One of the most effective ways for children to learn new skills is to model their behaviours off of others. Role playing is one example of how novel concepts can be developed over time. It is therefore only logical that the Early Years Foundation Stage (EYFS) should include this notion within its overall framework. Domestic roleplay is particularly common within classroom settings and there are a handful of suggestions to keep in mind so that children can be presented with the right situations at the appropriate times. Let us take a quick look at some professional tips and tricks.
The Notion of the “Home Corner”
The so-called “home corner” is any environment within a classroom that can be directly tied to roleplay. As the term already suggests, a home corner contains many of the same elements that would be found within a domestic household. Examples include kitchen utensils, bathroom accessories, and objects found throughout a living room. Now that we have briefly defined the concept of a home corner, what will educators need to take into account when designing one which resonates the most with younger children.
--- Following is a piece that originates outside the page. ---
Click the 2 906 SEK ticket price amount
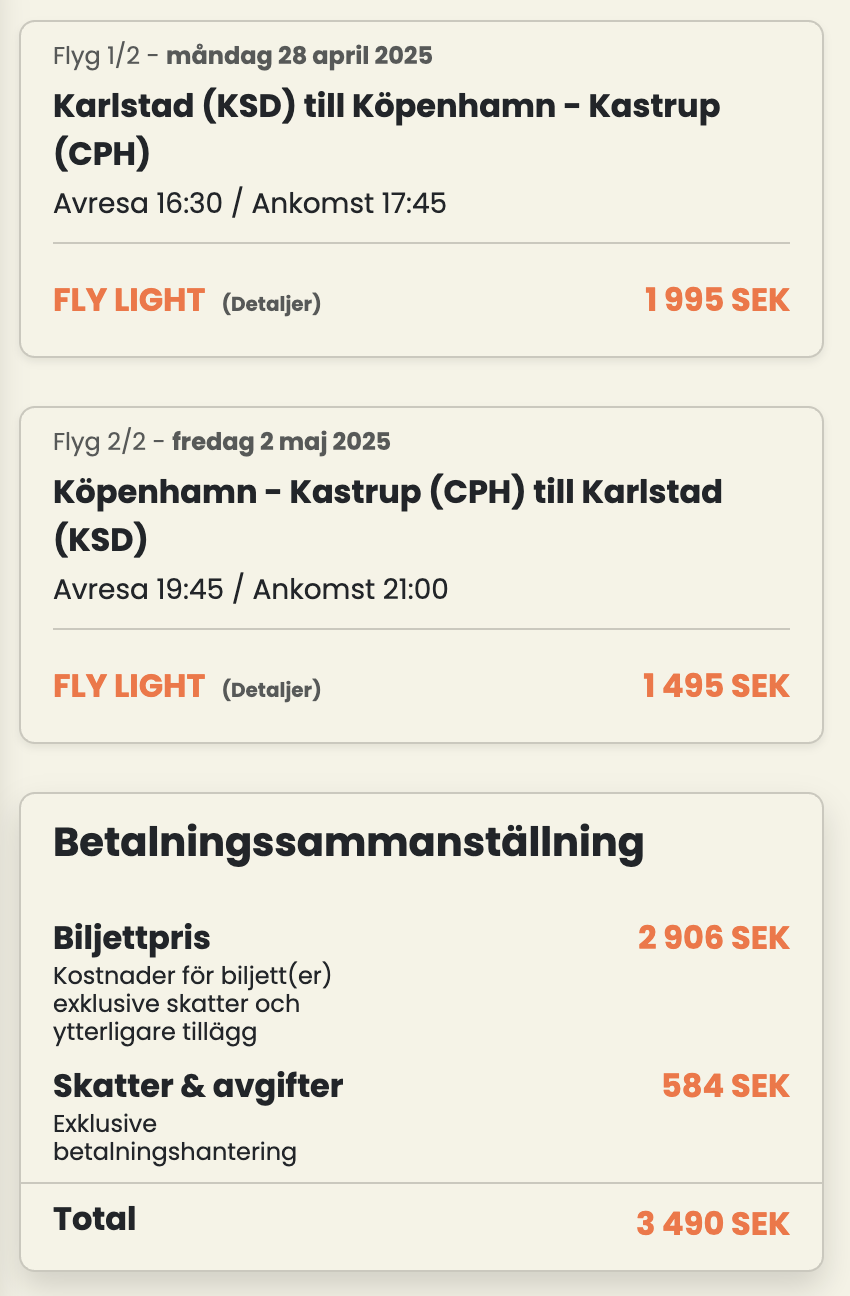The image size is (850, 1296). [714, 938]
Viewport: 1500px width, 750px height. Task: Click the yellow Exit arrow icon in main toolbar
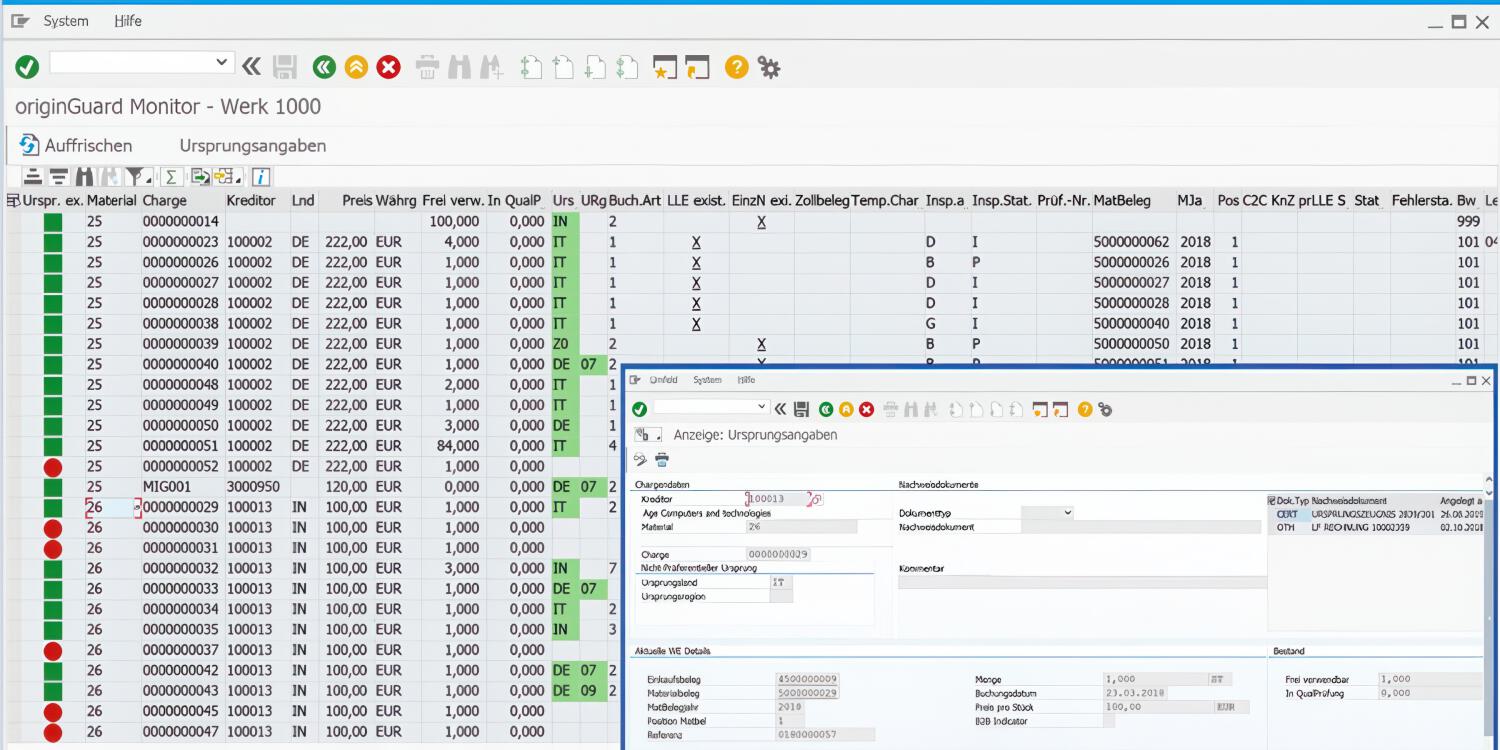356,67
Important Questions to Ask
Teachers and caregivers should attempt to answer two relevant questions when creating a domestic role-playing environment:
- What types of activities will children be most likely to embrace within such settings?
- How can teachers include other aspects within the EYFS framework during a typical domestic role-playing session?
Perhaps the best way to address these issues is to create a realistic representation of a domestic environment. For instance, place items within this area that would normally be found throughout the home. Children who feel comfortable are much more likely to interact with nearby elements.
As we are now living within a digital world, it stands to reason that children should be exposed to these very same resources within a domestic role-playing scenario. Teachers can choose to include tablets or laptops as choices. Or, it may be possible to create a fictional television and remote control so that a child becomes more acclimated to the presence of such items.
Speaking of technology, it is pivotal to mention that children should be monitored so that their role-playing strengths and weaknesses can be noted at an early age. User-friendly pupil tracking software is an excellent way to create notes within real-time settings and to analyse specific behavioural traits. These observations can likewise be shared with others when needed.
A Flexible Approach
One interesting case study highlighted by adopting a flexible approach is wise when developing a role-playing centre. For example, the simulated domestic environment can be modified based upon the time of the year (such as the season) or in accordance with holidays.
Domestic roleplay is an important portion of the EYFS framework and all of the suggestions mentioned above should come in quite handy. Children who are interested in a learning environment are much more likely to respond positively to what it is that you have to offer.